I have a folder with numerous csv files which look like this:
csv1
2006 Percent Land_Use
0 13 5.379564 Developed
1 8 25.781580 Grass/Pasture
2 4 54.265050 Crop
3 15 0.363983 Water
4 16 6.244104 Wetlands
5 6 4.691764 Forest
6 1 3.031494 Alfalfa
7 11 0.137424 Shrubland
8 5 0.003671 Vetch
9 3 0.055412 Barren
10 7 0.009531 Grass
11 12 0.036423 Tree
csv2
2007 Percent Land_Use
0 13 2.742430 Developed
1 4 56.007242 Crop
2 8 24.227963 Grass/Pasture
3 16 8.839979 Wetlands
4 6 6.181062 Forest
5 1 1.446668 Alfalfa
6 15 0.366116 Water
7 3 0.127760 Barren
8 11 0.034426 Shrubland
9 7 0.000827 Grass
10 12 0.025528 Tree
csv3
2008 Percent Land_Use
0 13 1.863809 Developed
1 8 31.455578 Grass/Pasture
2 4 57.896856 Crop
3 16 2.693929 Wetlands
4 6 4.417966 Forest
5 1 1.239176 Alfalfa
6 7 0.130849 Grass
7 15 0.266536 Water
8 11 0.004571 Shrubland
9 3 0.030731 Barren
and I want to merge them all together into one DataFrame on Land_Use
I am reading in the files like this:
pth = (r'G:\')
for f in os.listdir(pth):
df=pd.read_csv(os.path.join(pth,f)
but I can't figure out how to merge all the individual dataframes after that.

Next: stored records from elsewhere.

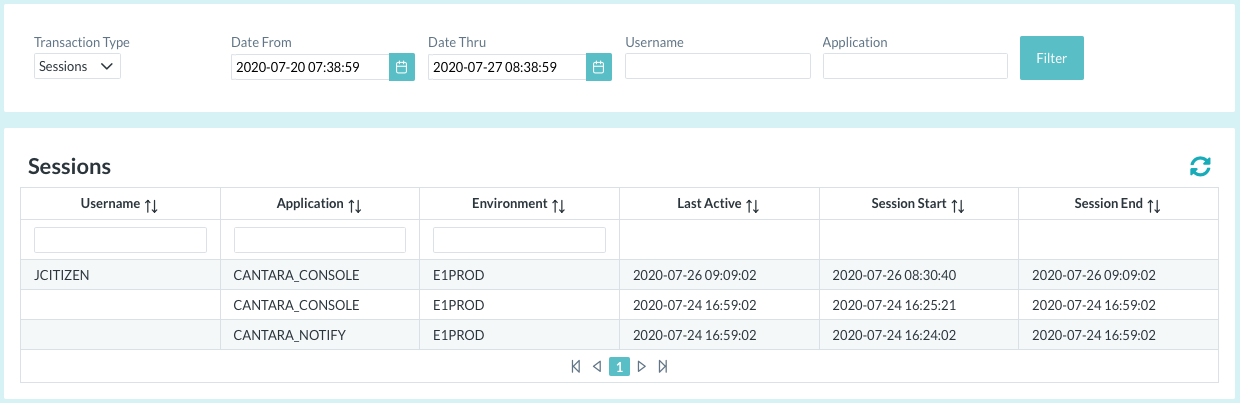
Task: Click the Environment column filter box
Action: [x=519, y=240]
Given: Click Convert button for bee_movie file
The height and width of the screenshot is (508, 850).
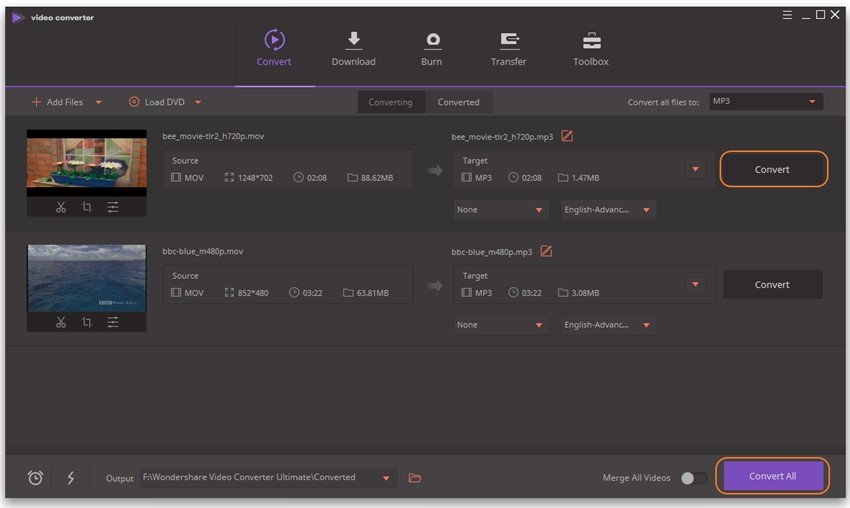Looking at the screenshot, I should pyautogui.click(x=772, y=170).
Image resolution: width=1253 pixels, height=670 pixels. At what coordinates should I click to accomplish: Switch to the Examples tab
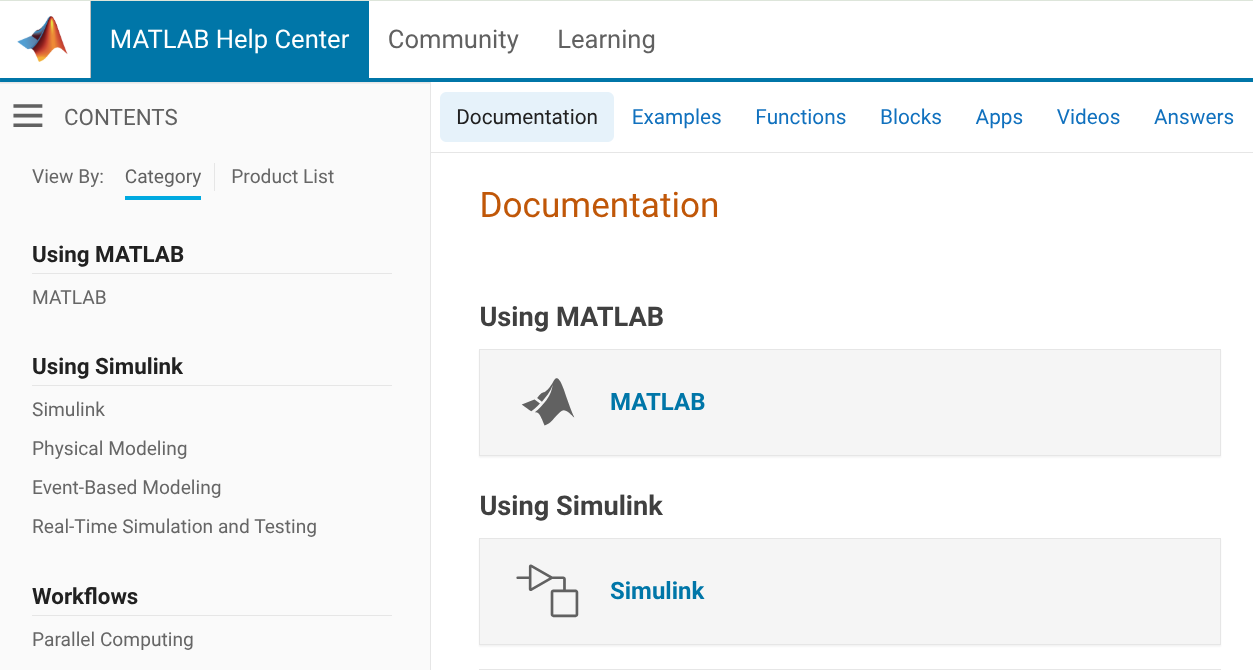point(676,117)
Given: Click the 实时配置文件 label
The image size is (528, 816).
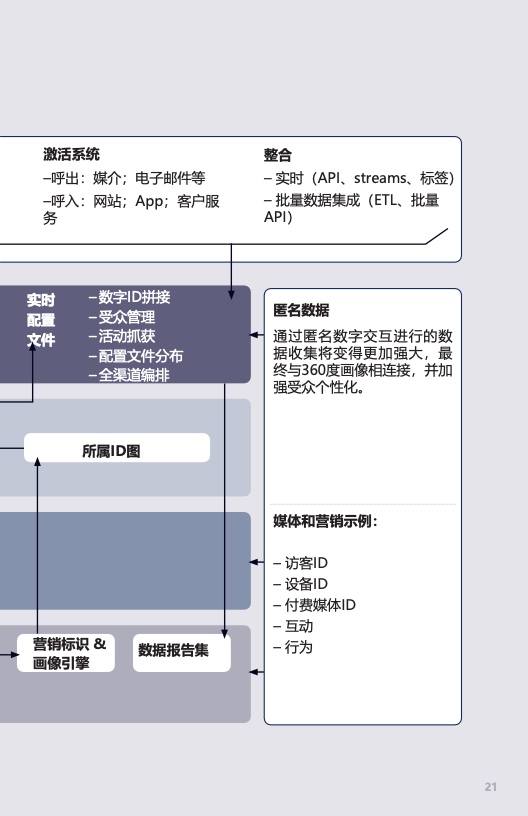Looking at the screenshot, I should click(41, 320).
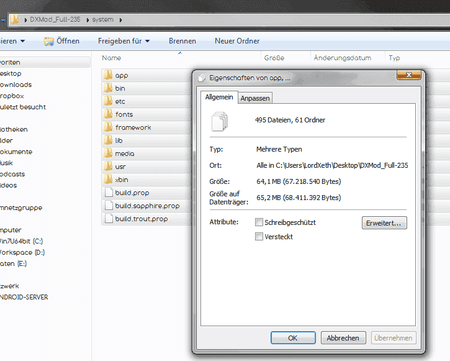The width and height of the screenshot is (450, 361).
Task: Select the build.trout.prop file icon
Action: (109, 218)
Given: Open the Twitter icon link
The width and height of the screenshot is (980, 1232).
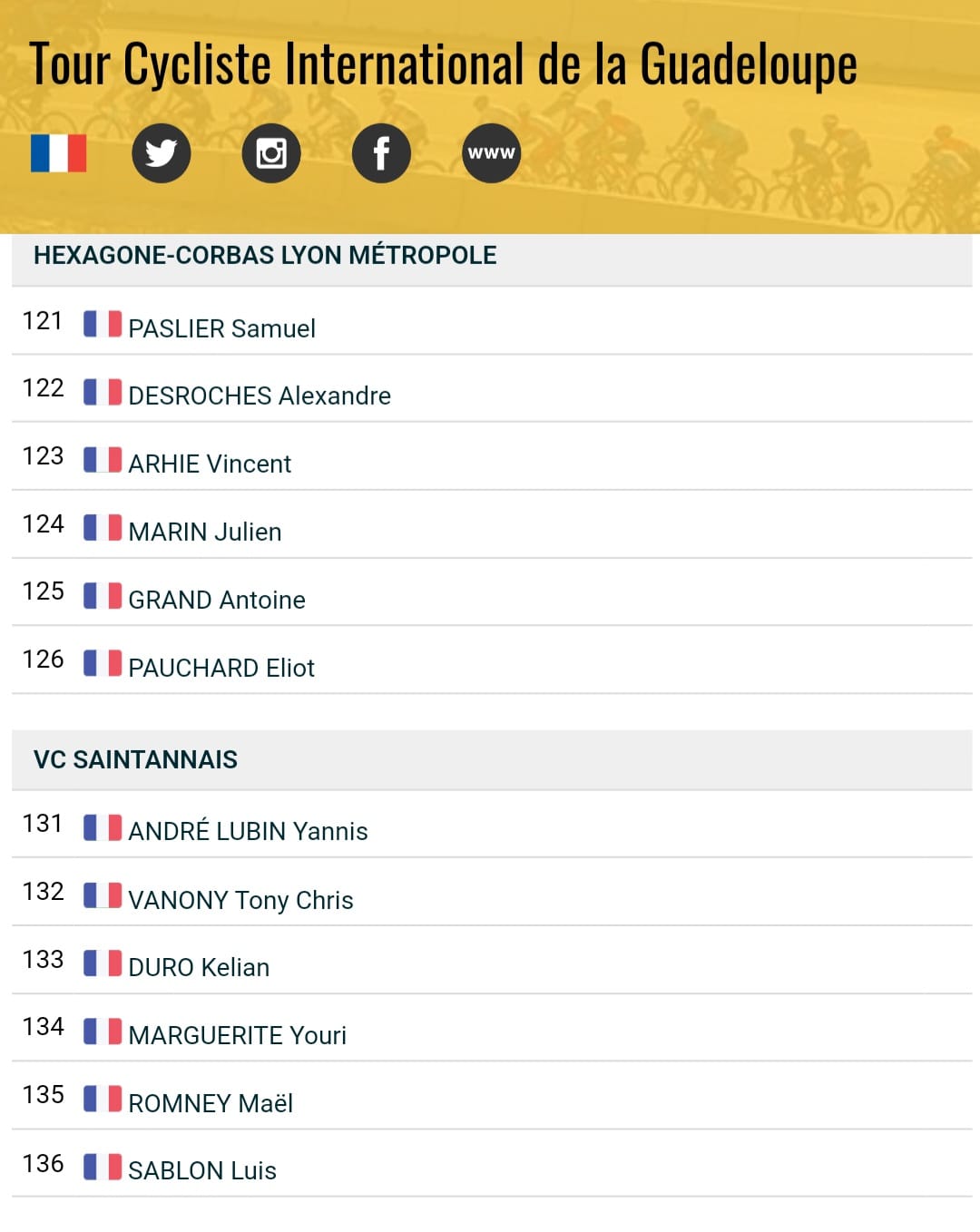Looking at the screenshot, I should tap(161, 153).
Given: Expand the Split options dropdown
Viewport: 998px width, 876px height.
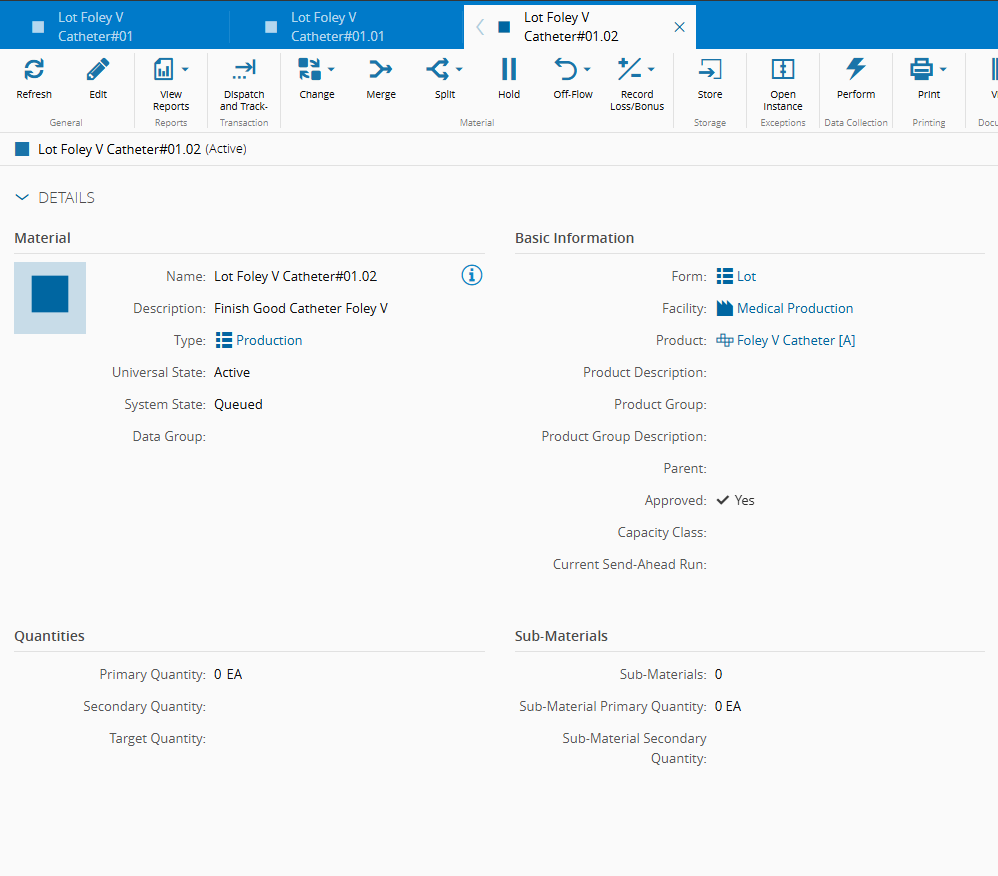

I figured out how to concat them but that isn't what I want. The type of merge I want is outer.
If I were to use a pathway to each csv file I would merge them like this, but I do NOT want to set a pathway to each file as there are many of them:
one=pd.read_csv(r'G:\one.csv')
two=pd.read_csv(r'G:\two.csv')
three=pd.read_csv(r'G:\three.csv')
merge=pd.merge(one,two, on=['Land_Use'], how='outer')
mergetwo=pd.merge(merge,three,on=['Land_Use'], how='outer')
I think you can use in python 3:
import functools
dfs = [df1,df2,df3]
df = functools.reduce(lambda left,right: pd.merge(left,right,on='Land_Use',how='outer'),dfs)
print (df)
2006 Percent_x Land_Use 2007 Percent_y 2008 Percent
0 13 5.379564 Developed 13.0 2.742430 13.0 1.863809
1 8 25.781580 Grass/Pasture 8.0 24.227963 8.0 31.455578
2 4 54.265050 Crop 4.0 56.007242 4.0 57.896856
3 15 0.363983 Water 15.0 0.366116 15.0 0.266536
4 16 6.244104 Wetlands 16.0 8.839979 16.0 2.693929
5 6 4.691764 Forest 6.0 6.181062 6.0 4.417966
6 1 3.031494 Alfalfa 1.0 1.446668 1.0 1.239176
7 11 0.137424 Shrubland 11.0 0.034426 11.0 0.004571
8 5 0.003671 Vetch NaN NaN NaN NaN
9 3 0.055412 Barren 3.0 0.127760 3.0 0.030731
10 7 0.009531 Grass 7.0 0.000827 7.0 0.130849
11 12 0.036423 Tree 12.0 0.025528 NaN NaN
In python 2:
df = reduce(lambda left,right: pd.merge(left,right,on='Land_Use',how='outer'),dfs)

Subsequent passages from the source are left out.